Les stades terminaux

1. Climax forestiers et non forestiers

Lorsque le climat et le sol le permettent, le stade terminal de l’évolution est une forêt et lorsque les conditions homogènes règnent sur de vastes étendues, il en résulte des territoires boisés également homogènes. La constitution d’un climax forestier est cependant impossible sous climat froid (région arctique, haute altitude) ou sec (semi-désert), ou encore lorsque la nature du sol est défavorable (pauvre, salé…). Le climax est alors simplement une formation arbustive ou herbacée, parfois à faible densité de végétation comme les semi-déserts.

Les climax forestiers jouent un rôle important en biogéographie : ils sont les moins modifiés par l’homme, les plus stables, les plus mûrs et les plus faciles à reconnaître lorsqu’on aborde l’étude d’une région. Ce sont eux qui reflètent le mieux les conditions de milieu.

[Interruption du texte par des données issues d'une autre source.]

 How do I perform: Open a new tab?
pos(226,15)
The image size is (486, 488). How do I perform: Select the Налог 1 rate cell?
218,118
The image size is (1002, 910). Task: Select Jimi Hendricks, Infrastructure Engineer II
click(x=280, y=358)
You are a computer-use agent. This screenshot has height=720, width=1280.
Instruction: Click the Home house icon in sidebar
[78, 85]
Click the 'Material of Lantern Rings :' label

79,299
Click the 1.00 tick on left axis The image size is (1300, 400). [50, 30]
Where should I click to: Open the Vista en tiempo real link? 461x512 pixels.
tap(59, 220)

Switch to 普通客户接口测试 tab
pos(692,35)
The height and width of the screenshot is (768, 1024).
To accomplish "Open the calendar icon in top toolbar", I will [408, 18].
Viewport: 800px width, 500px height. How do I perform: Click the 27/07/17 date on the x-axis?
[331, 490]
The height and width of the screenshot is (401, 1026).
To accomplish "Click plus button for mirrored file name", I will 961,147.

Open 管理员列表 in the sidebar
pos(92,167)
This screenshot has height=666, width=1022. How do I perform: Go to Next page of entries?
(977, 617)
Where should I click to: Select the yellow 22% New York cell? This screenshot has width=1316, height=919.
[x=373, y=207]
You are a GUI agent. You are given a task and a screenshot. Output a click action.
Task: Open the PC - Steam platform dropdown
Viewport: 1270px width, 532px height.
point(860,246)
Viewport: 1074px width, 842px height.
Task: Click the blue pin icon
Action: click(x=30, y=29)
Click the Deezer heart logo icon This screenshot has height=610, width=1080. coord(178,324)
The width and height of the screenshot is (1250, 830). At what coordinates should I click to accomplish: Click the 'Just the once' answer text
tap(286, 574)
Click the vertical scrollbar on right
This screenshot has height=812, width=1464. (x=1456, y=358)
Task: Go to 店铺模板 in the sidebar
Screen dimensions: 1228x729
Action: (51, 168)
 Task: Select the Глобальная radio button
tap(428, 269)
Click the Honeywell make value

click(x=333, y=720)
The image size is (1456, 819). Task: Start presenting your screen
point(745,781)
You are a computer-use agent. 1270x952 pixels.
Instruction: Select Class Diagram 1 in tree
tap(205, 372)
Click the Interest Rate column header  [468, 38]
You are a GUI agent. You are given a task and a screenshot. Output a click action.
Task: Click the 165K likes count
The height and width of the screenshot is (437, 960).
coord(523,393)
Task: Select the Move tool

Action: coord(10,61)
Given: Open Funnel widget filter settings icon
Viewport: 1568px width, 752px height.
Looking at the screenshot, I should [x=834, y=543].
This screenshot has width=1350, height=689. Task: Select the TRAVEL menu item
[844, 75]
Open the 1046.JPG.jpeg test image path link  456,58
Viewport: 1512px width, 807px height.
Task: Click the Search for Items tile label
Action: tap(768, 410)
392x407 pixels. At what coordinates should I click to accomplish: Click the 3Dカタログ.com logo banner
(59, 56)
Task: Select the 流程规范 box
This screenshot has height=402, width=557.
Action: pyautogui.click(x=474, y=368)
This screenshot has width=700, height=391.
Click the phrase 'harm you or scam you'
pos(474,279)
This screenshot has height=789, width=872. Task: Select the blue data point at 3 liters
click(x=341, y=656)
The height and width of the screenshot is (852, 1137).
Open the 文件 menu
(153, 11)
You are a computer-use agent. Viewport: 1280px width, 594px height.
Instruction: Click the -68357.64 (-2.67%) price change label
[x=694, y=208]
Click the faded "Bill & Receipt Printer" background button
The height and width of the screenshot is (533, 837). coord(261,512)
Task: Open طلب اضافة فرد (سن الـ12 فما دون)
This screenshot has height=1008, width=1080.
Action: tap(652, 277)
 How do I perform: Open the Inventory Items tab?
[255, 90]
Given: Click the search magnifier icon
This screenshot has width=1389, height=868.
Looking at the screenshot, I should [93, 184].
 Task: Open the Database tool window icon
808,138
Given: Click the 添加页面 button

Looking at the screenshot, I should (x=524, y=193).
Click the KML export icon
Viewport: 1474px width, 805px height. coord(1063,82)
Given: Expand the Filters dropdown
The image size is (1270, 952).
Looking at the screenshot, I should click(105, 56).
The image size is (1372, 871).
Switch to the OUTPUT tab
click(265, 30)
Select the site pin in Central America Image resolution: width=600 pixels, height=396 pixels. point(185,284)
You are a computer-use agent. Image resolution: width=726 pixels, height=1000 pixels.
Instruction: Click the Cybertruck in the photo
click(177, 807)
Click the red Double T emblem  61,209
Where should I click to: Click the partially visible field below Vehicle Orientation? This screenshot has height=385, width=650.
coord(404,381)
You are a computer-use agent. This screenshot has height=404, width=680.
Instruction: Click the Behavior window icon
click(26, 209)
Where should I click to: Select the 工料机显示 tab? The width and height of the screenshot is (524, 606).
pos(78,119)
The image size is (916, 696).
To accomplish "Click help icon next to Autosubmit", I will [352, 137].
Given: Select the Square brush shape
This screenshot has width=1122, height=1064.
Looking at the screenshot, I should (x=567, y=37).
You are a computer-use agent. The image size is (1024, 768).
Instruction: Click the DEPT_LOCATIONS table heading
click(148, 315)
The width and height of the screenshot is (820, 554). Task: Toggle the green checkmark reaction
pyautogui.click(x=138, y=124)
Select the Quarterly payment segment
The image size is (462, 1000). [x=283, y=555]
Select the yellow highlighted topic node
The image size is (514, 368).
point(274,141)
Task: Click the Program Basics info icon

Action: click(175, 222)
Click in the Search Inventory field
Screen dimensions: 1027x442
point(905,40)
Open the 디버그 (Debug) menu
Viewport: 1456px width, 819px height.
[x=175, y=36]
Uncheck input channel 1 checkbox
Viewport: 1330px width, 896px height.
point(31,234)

À chaque climat correspond un climax déterminé : la forêt feuillue décidue correspond aux climats tempérés froids, la forêt sclérophylle sempervirente est le climax des climats méditerranéens, au climat boréal correspond la taïga ou forêt sempervirente boréale… Chacune des grandes formations végétales ou des biomes qui se relaient de l’équateur aux pôles constitue le climax de chacune de ces latitudes auxquelles correspond un climat précis.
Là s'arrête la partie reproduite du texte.